Just because it’s no longer 1975 doesn’t mean that the temptations and problems of a young woman alone in a big city—especially the problems of who she’s having sex with and how—don’t still take up quite a lot of cultural space. And to some, it’s still a horror story.
Consider the reaction to HBO’s Girls, which features several young women of today alone in the big city. In its premiere, protagonist Hannah submits to cheesy dirty talk and doggie-style sex with an inconsiderate woodworker. “Gloria Steinem went to the barricades for this?” Frank Bruni moaned in the pages of the New York Times. Or look to Rush Limbaugh’s reaction to Sandra Fluke, who attempted to testify before a congressional committee about the health benefits of the pill. You recall that Limbaugh called Fluke a “slut” and a “prostitute,” but do you remember he also described her with language—“She wants all the sex in the world whenever she wants it, all the time, no consequences”—you could imagine Theresa Dunn’s neighbors using?

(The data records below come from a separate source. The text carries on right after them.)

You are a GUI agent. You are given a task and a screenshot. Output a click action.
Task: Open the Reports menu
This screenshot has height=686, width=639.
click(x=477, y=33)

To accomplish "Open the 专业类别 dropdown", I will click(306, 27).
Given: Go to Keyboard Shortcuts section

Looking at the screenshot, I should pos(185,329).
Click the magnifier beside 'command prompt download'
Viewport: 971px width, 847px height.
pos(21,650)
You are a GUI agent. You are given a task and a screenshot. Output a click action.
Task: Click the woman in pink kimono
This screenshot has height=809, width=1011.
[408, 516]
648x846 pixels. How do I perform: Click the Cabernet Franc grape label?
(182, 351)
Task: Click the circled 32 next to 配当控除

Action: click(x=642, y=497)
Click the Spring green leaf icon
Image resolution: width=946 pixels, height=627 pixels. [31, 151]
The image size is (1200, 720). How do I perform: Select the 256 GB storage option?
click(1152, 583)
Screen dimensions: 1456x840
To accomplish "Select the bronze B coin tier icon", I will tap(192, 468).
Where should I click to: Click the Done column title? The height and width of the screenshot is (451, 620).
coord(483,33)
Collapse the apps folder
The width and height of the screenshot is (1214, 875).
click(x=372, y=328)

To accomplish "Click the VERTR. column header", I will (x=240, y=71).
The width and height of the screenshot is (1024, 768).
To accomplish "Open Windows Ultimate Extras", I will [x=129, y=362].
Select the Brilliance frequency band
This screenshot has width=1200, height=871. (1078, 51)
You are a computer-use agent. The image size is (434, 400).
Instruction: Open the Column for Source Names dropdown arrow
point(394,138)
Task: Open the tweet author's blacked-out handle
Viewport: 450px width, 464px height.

Bruni argues that young women are forcing themselves to have too much casual sex, and making themselves miserable. Limbaugh argues that women are gleefully having too much casual sex, and making everyone else miserable. But the basic story they’re telling is surprisingly similar: Young women plus sex equals excess, and excess equals misery. Something is out of joint with the girls today; they’ve gotten out of control, and it has to end badly. But this fear has been with us since before the sexual revolution. Maybe since the seduction novel, in which sheltered girls were invariably impregnated and left to die by handsome rakes. Or since Anna Karenina taught us that sexual awakening was the first step to being crushed by a train. Or maybe it’s older still: Maybe it’s been with us ever since we started warning little girls to be careful when they go through the woods alone, don’t talk to wolves on the road, don’t get into bed with anything they don’t recognize, because it might have teeth.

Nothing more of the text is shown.